Top 12 Ways Artificial Intelligence Will Impact Healthcare
Artificial intelligence is poised to become a transformational force in healthcare. How will providers and patients benefit from the impact of AI-driven tools?
AI offers a number of advantages over traditional analytics and clinical decision-making techniques. Learning algorithms can become more precise and accurate as they interact with training data, allowing humans to gain insights into diagnostics, care processes, treatment variability, and patient outcomes.
Katherine Andriole, PhD, Director of Research Strategy and Operations at Massachusetts General Hospital (MGH), counted down the top 12 ways artificial intelligence will revolutionize the delivery and science of healthcare.
UNIFYING MIND AND MACHINE THROUGH BRAIN-COMPUTER INTERFACES
Brain-computer interfaces could drastically improve quality of life for patients with ALS, strokes, or locked-in syndrome, as well as the 500,000 people worldwide who experience spinal cord injuries every year.
DEVELOPING THE NEXT GENERATION OF RADIOLOGY TOOLS
Artificial intelligence will enable the next generation of radiology tools that are accurate and detailed enough to replace the need for tissue samples in some cases, experts predict.
EXPANDING ACCESS TO CARE IN UNDERSERVED OR DEVELOPING REGIONS
Artificial intelligence could help mitigate the impacts of the severe deficit of qualified clinical staff by taking over some of the diagnostic duties typically allocated to humans.
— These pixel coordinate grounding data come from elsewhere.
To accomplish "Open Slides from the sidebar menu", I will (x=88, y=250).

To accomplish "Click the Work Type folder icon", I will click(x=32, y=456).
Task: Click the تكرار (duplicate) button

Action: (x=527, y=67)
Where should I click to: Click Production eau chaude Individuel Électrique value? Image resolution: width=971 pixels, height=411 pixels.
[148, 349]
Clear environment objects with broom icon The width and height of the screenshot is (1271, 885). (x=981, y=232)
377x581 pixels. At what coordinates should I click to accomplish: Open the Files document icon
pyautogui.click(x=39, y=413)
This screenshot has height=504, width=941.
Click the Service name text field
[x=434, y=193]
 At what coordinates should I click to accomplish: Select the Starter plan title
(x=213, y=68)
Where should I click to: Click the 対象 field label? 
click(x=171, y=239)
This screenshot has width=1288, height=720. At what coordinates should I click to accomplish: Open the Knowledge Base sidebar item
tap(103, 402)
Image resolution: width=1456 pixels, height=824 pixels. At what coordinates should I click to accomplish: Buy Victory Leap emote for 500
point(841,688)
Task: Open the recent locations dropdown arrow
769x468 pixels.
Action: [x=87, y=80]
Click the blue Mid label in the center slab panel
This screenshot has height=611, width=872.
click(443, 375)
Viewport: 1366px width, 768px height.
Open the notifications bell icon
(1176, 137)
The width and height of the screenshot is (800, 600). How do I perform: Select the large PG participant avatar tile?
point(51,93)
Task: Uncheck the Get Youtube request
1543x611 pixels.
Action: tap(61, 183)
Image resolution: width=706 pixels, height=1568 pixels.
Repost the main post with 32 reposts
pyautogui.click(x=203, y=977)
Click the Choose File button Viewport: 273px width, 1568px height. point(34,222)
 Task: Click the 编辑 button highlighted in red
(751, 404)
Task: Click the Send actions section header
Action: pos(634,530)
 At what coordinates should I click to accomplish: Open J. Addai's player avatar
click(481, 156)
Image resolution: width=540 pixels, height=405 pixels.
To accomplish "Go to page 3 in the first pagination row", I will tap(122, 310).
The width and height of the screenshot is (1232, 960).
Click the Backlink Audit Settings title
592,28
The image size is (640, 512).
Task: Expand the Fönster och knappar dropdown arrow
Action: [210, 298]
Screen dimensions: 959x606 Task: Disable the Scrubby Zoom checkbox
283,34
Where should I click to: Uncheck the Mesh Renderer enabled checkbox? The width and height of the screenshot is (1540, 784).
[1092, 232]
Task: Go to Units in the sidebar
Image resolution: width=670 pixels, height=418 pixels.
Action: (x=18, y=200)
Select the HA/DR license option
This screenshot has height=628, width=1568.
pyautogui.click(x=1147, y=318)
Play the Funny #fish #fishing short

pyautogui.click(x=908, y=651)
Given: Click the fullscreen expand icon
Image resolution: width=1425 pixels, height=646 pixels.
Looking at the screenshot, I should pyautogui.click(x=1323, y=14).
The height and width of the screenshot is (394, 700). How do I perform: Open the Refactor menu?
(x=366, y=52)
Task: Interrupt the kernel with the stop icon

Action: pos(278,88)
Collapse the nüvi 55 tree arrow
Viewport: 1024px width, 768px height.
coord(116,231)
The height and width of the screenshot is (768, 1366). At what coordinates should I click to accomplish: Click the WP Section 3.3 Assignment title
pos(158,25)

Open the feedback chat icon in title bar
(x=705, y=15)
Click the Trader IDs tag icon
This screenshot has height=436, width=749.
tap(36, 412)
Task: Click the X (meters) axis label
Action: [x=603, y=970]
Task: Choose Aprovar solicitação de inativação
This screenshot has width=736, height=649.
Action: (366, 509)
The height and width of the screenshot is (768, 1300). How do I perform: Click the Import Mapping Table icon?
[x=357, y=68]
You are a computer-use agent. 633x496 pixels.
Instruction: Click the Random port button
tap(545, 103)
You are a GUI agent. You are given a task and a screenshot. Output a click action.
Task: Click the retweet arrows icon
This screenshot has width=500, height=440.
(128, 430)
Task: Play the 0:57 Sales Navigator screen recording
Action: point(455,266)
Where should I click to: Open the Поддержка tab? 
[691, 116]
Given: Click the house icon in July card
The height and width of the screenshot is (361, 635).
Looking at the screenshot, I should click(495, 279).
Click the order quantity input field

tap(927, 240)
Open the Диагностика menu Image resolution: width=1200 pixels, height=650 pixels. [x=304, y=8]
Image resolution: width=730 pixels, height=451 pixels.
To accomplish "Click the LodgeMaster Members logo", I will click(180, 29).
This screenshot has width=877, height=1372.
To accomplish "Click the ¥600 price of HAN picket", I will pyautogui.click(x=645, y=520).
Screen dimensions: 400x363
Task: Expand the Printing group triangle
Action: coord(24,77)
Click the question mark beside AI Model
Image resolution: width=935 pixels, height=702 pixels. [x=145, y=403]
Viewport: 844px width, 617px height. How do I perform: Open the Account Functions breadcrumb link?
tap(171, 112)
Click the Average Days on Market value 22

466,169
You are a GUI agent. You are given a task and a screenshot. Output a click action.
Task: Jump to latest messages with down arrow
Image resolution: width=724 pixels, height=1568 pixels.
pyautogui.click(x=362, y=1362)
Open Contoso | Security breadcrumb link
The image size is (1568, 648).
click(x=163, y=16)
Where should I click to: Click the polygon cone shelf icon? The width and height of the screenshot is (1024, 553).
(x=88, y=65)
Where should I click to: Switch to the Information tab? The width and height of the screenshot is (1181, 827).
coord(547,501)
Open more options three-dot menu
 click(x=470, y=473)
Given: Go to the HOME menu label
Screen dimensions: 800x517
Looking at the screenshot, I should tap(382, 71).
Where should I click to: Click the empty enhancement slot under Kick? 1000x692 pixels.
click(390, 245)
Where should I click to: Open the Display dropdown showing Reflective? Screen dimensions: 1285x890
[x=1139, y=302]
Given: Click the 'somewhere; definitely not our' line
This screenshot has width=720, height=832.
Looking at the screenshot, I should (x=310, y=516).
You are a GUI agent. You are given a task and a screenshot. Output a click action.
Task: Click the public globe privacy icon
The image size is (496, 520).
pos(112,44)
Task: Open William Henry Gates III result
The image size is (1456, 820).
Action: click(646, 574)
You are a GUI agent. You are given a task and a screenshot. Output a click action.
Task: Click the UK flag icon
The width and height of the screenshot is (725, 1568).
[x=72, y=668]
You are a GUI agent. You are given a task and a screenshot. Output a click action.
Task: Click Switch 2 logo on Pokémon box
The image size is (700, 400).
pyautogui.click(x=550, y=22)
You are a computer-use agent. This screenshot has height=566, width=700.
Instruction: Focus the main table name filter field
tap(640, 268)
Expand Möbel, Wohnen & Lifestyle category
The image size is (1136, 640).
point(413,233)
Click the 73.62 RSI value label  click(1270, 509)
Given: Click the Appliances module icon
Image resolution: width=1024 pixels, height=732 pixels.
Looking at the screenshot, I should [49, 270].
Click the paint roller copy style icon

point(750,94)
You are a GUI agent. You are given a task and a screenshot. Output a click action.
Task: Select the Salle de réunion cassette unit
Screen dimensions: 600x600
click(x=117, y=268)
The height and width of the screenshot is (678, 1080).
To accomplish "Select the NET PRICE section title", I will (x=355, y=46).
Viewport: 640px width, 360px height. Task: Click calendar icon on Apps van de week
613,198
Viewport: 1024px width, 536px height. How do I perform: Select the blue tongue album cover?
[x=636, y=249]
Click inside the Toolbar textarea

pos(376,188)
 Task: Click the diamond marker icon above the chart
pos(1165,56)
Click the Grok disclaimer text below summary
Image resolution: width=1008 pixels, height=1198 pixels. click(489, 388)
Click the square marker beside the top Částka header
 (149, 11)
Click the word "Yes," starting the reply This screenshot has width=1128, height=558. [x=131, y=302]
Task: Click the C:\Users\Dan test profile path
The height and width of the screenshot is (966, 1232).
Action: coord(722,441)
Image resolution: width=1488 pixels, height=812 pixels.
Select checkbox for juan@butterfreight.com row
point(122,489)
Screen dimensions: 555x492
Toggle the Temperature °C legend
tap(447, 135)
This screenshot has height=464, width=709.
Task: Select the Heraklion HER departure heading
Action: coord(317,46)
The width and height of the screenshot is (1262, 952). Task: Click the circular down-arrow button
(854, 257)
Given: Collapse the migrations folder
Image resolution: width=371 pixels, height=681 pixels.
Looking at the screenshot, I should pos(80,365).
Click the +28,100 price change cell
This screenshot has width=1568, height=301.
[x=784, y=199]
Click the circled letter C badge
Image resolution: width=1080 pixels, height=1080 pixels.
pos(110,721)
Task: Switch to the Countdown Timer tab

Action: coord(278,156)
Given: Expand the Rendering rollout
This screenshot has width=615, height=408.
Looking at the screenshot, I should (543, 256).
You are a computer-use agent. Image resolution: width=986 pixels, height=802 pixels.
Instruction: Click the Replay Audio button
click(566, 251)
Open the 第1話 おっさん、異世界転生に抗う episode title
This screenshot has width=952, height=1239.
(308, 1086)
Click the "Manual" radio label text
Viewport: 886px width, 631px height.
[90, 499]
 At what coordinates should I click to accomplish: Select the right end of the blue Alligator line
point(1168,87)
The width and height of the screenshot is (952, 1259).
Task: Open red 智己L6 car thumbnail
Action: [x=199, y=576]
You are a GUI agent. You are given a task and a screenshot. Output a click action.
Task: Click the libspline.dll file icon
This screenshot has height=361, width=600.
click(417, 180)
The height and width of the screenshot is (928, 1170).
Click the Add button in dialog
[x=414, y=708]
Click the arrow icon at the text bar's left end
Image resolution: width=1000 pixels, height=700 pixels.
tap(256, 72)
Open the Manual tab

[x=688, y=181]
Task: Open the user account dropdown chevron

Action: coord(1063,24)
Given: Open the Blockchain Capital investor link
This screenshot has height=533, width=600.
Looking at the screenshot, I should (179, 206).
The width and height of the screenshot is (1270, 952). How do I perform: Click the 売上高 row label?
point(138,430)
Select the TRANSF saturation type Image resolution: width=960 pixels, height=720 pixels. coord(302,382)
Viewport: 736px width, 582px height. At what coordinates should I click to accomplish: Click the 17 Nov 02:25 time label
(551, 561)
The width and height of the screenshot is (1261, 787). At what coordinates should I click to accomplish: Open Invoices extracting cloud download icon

REDUCING THE BURDENS OF ELECTRONIC HEALTH RECORD USE
Artificial intelligence may also help to process routine requests from the inbox, like medication refills and result notifications. It may also help to prioritize tasks that truly require the clinician’s attention, making it easier for users to work through their to-do lists.
CONTAINING THE RISKS OF ANTIBIOTIC RESISTANCE
Electronic health record data can help to identify infection patterns and highlight patients at risk before they begin to show symptoms. Leveraging machine learning and AI tools to drive these analytics can enhance their accuracy and create faster, more accurate alerts for healthcare providers.
CREATING MORE PRECISE ANALYTICS FOR PATHOLOGY IMAGES
Analytics that can drill down to the pixel level on extremely large digital images can allow providers to identify nuances that may escape the human eye.
BRINGING INTELLIGENCE TO MEDICAL DEVICES AND MACHINES
Smart devices are taking over the consumer environment, offering everything from real-time video from the inside of a refrigerator to cars that can detect when the driver is distracted.
ADVANCING THE USE OF IMMUNOTHERAPY FOR CANCER TREATMENT
Machine learning algorithms and their ability to synthesize highly complex datasets may be able to illuminate new options for targeting therapies to an individual’s unique genetic makeup.
TURNING THE ELECTRONIC HEALTH RECORD INTO A RELIABLE RISK PREDICTOR
EHR analytics have produced many successful risk scoring and stratification tools, especially when researchers employ deep learning techniques to identify novel connections between seemingly unrelated datasets.
MONITORING HEALTH THROUGH WEARABLES AND PERSONAL DEVICES
Almost all consumers now have access to devices with sensors that can collect valuable data about their health. From smartphones with step trackers to wearables that can track a heartbeat around the clock, a growing proportion of health-related data is generated on the go.
Collecting and analyzing this data – and supplementing it with patient-provided information through apps and other home monitoring devices – can offer a unique perspective into individual and population health.
MAKING SMARTPHONE SELFIES INTO POWERFUL DIAGNOSTIC TOOLS
The quality of cell phone cameras is increasing every year, and can produce images that are viable for analysis by artificial intelligence algorithms. Dermatology and opthalmology are early beneficiaries of this trend.
REVOLUTIONIZING CLINICAL DECISION MAKING WITH ARTIFICIAL INTELLIGENCE AT THE BEDSIDE
AI can provide earlier warnings for conditions like seizures or sepsis, which often require intensive analysis of highly complex datasets.